Somehow, the form name (which should have been reported as 'frmXXX') was actually coming back as just 'XXX'. So my identifier, containing 'frmXXX', didn't match, and the application then went on and created a new window. How the hell was my forms' name getting broken?
Well, I checked every damn thing I could see, and played around with the code for a quarter of an hour or so, before getting to that 'grasping at straws' stage when, having eliminated the impossible, whatever remains (however improbable) must be the cause. The only difference between the 'problem' form and the ones that worked was that it had a different border style. The others are all the usual 'Sizable' type, but this one is 'FixedToolWindow', because it's a little helper-utility that exists as a single instance. And unbelievably, when I changed it to have a 'Sizable' border, the Form.Name came back as 'frmXXX'.

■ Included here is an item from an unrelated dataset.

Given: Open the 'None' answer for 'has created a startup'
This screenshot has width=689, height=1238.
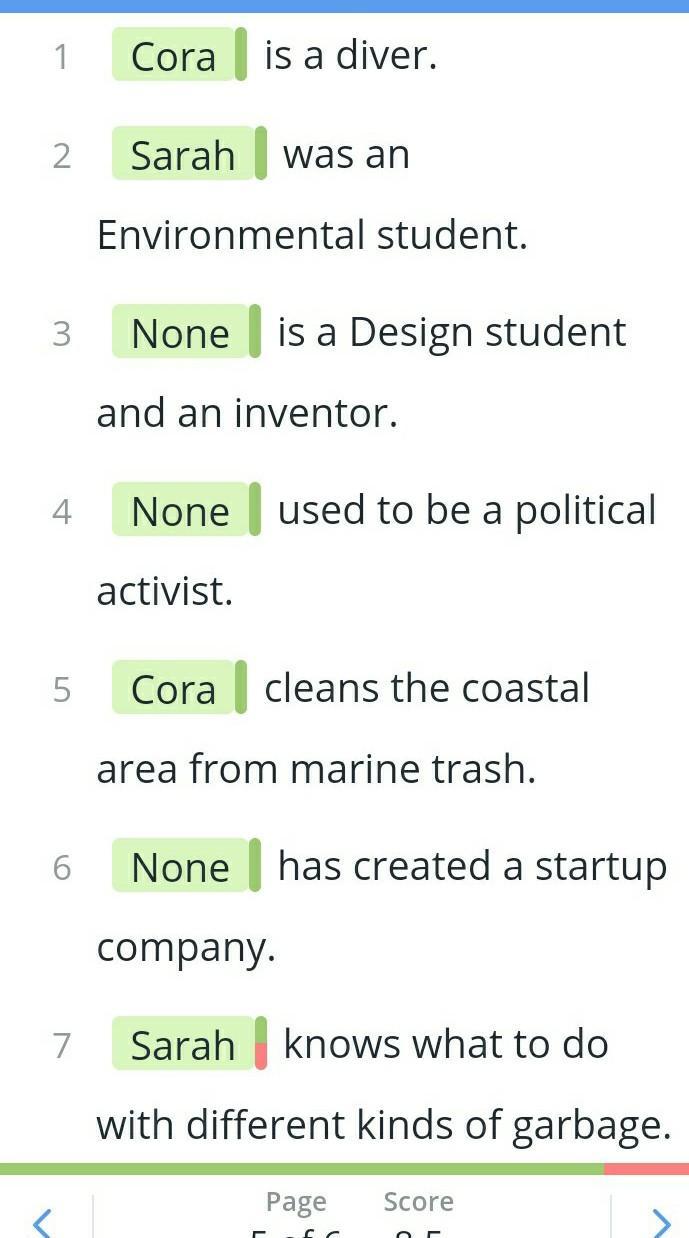Looking at the screenshot, I should click(x=180, y=866).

So for some arcane reason (and there must be a reason, surely?) the WinForms engine chops the 'frm' prefix off the form name if it's got a 'FixedToolWindow' border style. I haven't tried this with other prefixes, because I need to press on - but if anyone out there knows what the cause of this behavior is, I'd be very interested to know. And yes, I know the use of Hungarian Notation for objects is now frowned-upon and I shouldn't be using 'frm' anyway - but until the Visual Studio Solution Explorer has a way of grouping objects so that my forms and other stuff are separated-out from each other and I can readily see which things are forms, and which are standard classes, I'm going to keep on defying convention.
Anyway, another few days should have the IDE running with a Disassembler view, so I'll post a screenshot or two at that point. Stay tuned!
EDIT: Just after I posted this, I re-ran the code and it looks like the naming glitch might actually have been caused by something else; when I switched the problem form back to 'FixedToolWindow', it still reports it's name as 'frmXXX' - so something got broken deep in the form engine system somewhere, and changing the border style fixed it. It's still wierd, but evidently not a fundamental problem. Hey ho.